Я обернулся и посмотрел назад – там все было расплывчатым и изменчивым: так бывает трудно отличить облако от горного склона и туман от поля, над которым он висит. Ясно было одно – ничего подобного я никогда не видел. Мое воображение увлекло меня в мир иллюзий и мне надо было до чего-нибудь дотронуться, чтобы развеять наваждение. Я вытянул руки и пошел в этом направлении, ощупывая пространство вокруг себя. Если бы мне повезло, то там, где я не мог ничего разглядеть, я, возможно, смог бы что-нибудь нащупать. Но искал я напрасно.

И тогда я инстинктивно повернулся к ворону, как к единственному живому существу, находящемуся поблизости. Ворон стоял неподалеку, глядя на меня с выражением одновременно почтительным и насмешливым. Внезапно до меня дошло, насколько абсурдно искать поддержки у подобного существа, и я, ужаснувшись, снова затравленно и смущенно огляделся по сторонам.

Не попал ли я, часом, в страну, в которой материальные связи и физические законы нашего мира являются недействительными? Может ли человек одновременно стремиться в царство порядка и быть игрушкой беззакония? Все же я видел ворона, чувствовал под ногами землю, слышал шум ветра в траве.

– Как я сюда попал? – спросил я, видимо, слишком громко, так как тут же получил ответ на этот вопрос.

– Вы прошли сквозь дверь. – ответил странный и довольно грубый голос.

Я оглянулся назад, затем посмотрел вокруг, но рядом не обнаружилось ни единого человеческого существа. Я пришел в ужас оттого, что, похоже, безумие занесло надо мной свою костлявую руку… Смогу ли я впредь доверять своему сознанию и своим чувствам? И в тот же миг я понял, что это ворон говорил со мной, так как он с выжидающим видом стоял рядом и смотрел на меня снизу вверх. Несмотря на то, что солнце не светило, птица отбрасывала тень, которая казалась частью ее самой.
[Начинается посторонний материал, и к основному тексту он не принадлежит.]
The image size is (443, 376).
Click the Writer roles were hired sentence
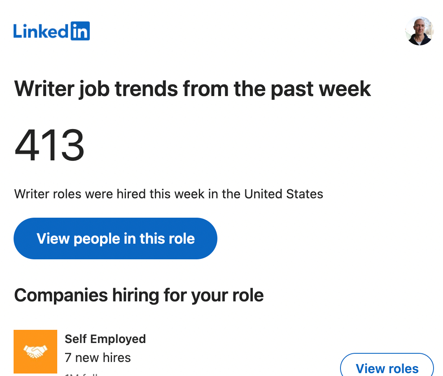(168, 194)
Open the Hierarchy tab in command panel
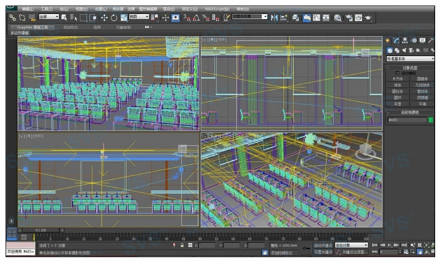Screen dimensions: 440x262 pos(405,40)
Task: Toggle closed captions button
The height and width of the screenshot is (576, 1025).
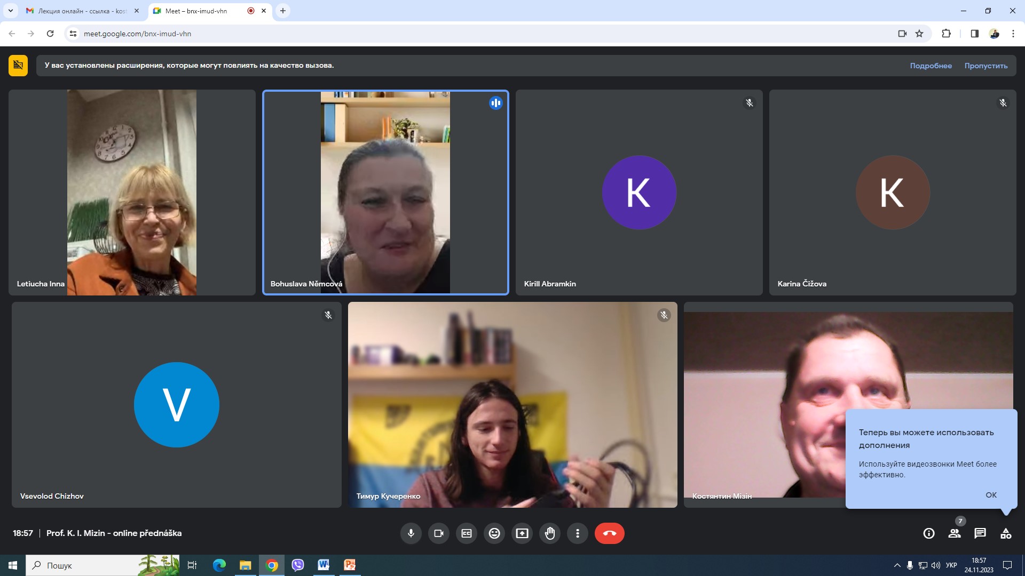Action: coord(467,533)
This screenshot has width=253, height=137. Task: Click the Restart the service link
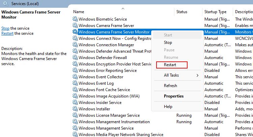[7, 33]
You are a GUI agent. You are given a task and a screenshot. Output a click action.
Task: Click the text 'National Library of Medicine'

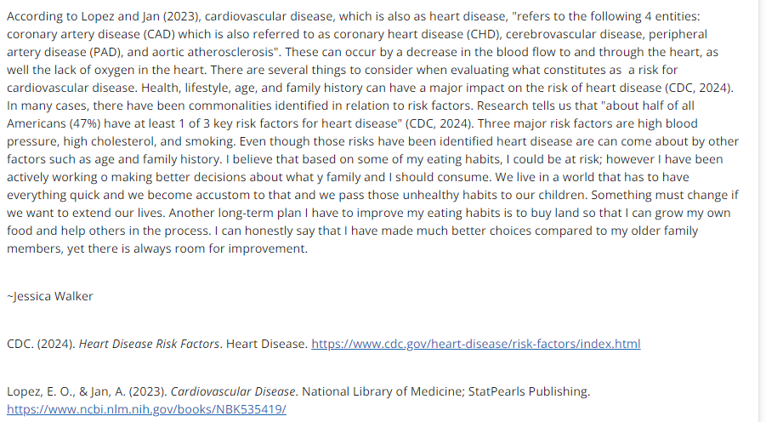383,391
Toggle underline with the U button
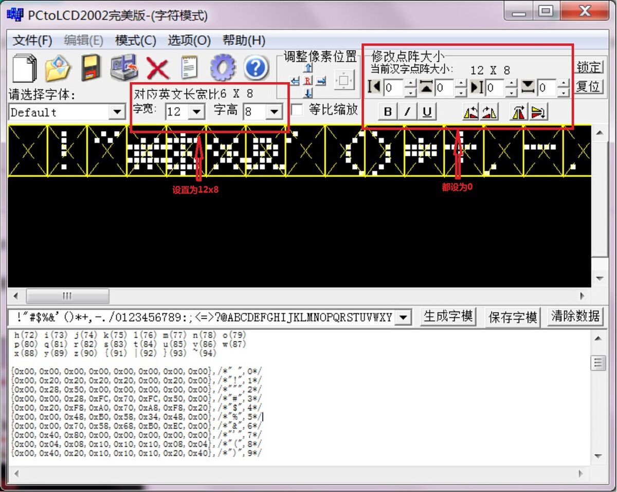617x492 pixels. pyautogui.click(x=426, y=112)
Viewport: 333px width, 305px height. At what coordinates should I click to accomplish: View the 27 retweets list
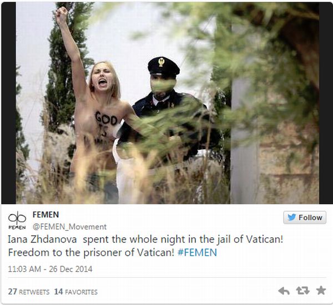point(29,292)
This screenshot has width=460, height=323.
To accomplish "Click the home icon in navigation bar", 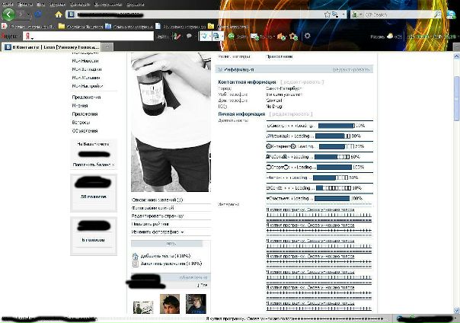I will tap(59, 14).
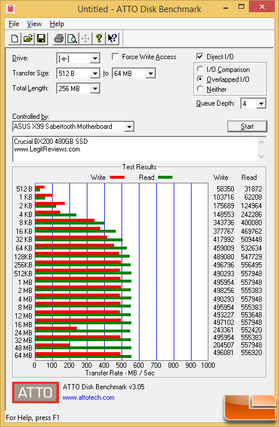This screenshot has height=427, width=279.
Task: Print results with the printer icon
Action: (59, 38)
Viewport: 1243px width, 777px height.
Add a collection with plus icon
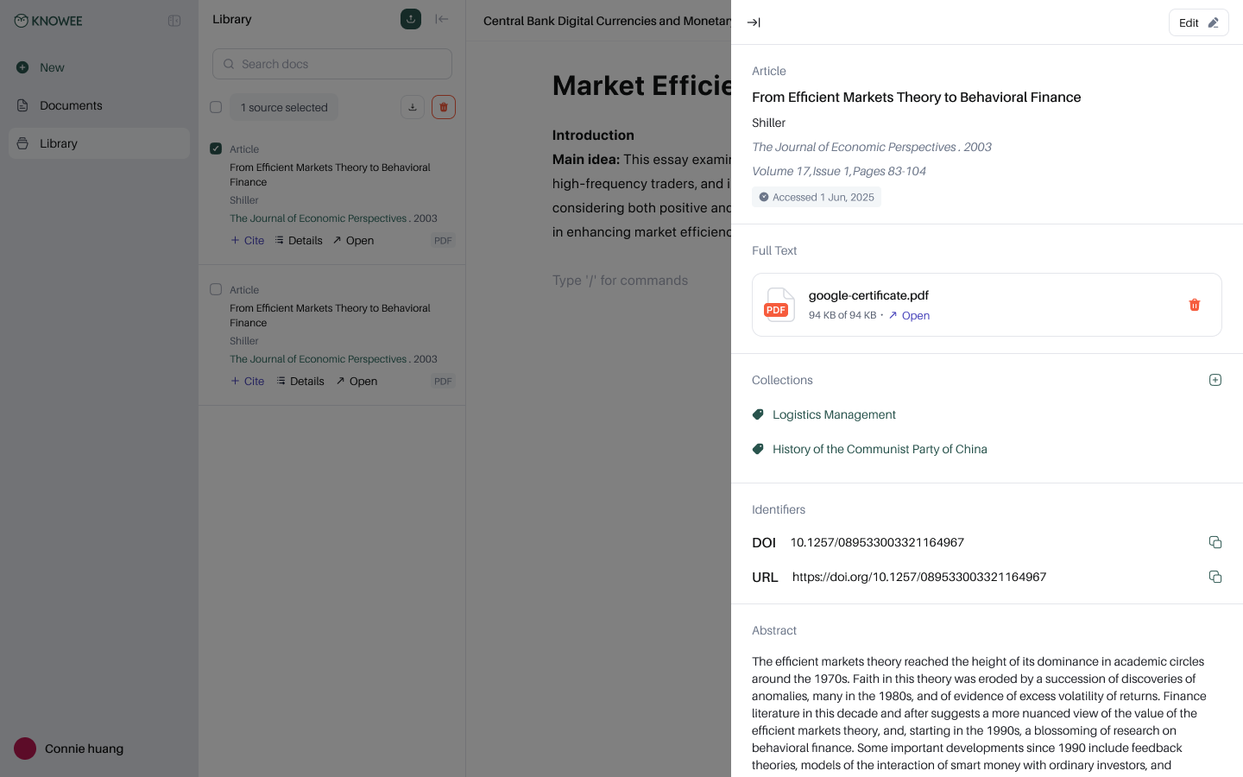point(1215,380)
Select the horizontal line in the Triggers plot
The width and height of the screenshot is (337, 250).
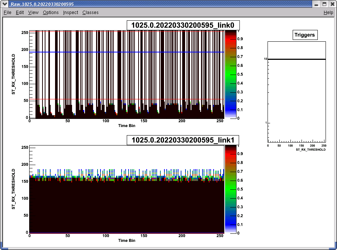point(296,59)
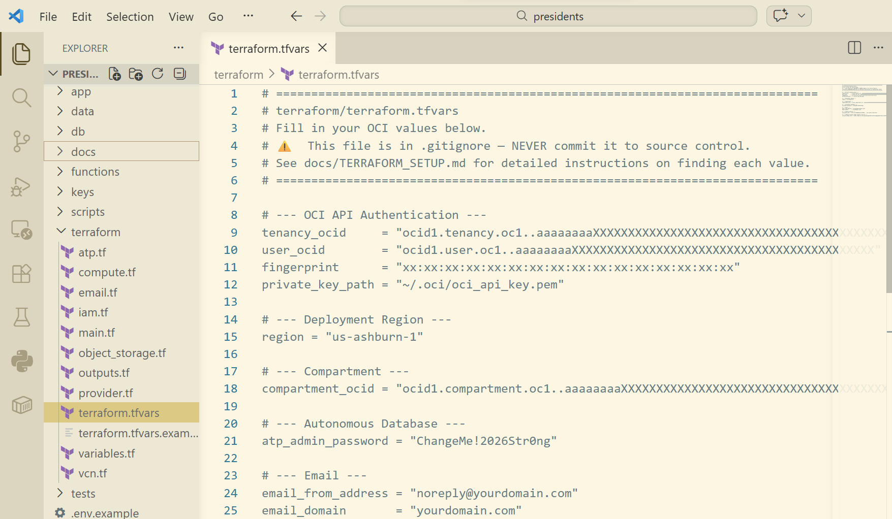The height and width of the screenshot is (519, 892).
Task: Expand the functions folder
Action: click(95, 172)
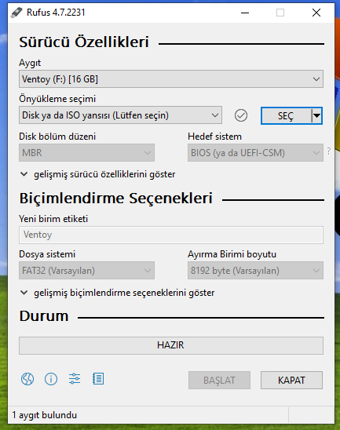Click the About information icon

(x=51, y=379)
Я умоляю моего читателя отнестись с пониманием к моей попытке быть вразумительным, если в данном случае понимание между нами действительно возможно. Я находился в мире (или назовем это «состоянием вещей», «структурой условий» или «идеей существования»), так мало согласном с обычаями и образом жизни нашего мира (который мы привыкли считать единственным), что лучшим способом описать или объяснить его будет беглый набросок того, что мне удалось пережить.

Я, правда, начинаю опасаться, что взялся за непосильный труд, пытаясь рассказать о том, что заведомо не могу объяснить, потому что никогда мне не подобрать слов, соответствующих образам в моей голове.
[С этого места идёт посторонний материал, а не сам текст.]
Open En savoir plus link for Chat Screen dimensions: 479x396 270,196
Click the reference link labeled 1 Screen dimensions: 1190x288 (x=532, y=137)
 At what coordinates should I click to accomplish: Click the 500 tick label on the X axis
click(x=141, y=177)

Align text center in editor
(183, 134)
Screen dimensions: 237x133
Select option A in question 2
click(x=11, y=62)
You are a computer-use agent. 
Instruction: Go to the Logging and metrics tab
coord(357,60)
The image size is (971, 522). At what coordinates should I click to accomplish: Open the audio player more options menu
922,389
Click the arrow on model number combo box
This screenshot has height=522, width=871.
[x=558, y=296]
Я наговорил уже много такого, от чего бы с радостью отказался, если бы знал, как найти более точную замену своим высказываниям. Но как только я пытался описать реальность подходящими сочетаниями слов, я оказывался в странном положении: вещи, о которых я говорил, теряли очертания, а я чувствовал себя так, как чувствует себя только что проснувшийся человек, когда хорошо знакомые предметы его привычного обихода меняются до неузнаваемости.

Я подумал, что птица, которая может обратиться к человеку на его собственном языке, имеет право как минимум на вежливый ответ.

Привычка каркать придавала некоторую резкость его голосу, но он, этот голос, не казался неприятным. А то, что он сказал, все же проливало некоторый свет на происходящее со мной. И потом, он не был груб… Я возразил:

– Ни через какую дверь я не проходил.

– Я видел, как вы прошли сквозь нее! – решительно, но вежливо заявил ворон. – Я видел это своими собственными старыми глазами!

Я упорствовал:

– Сроду не видел никаких дверей!

Он ответил:

– Конечно же, не видели! Все двери, с которыми вы были знакомы до сих пор, вели внутрь, а вот теперь вам попалась одна, которая ведет наружу! Должно быть, вам это странно, – задумчиво продолжал он, – что большинство дверей приводило вас внутрь!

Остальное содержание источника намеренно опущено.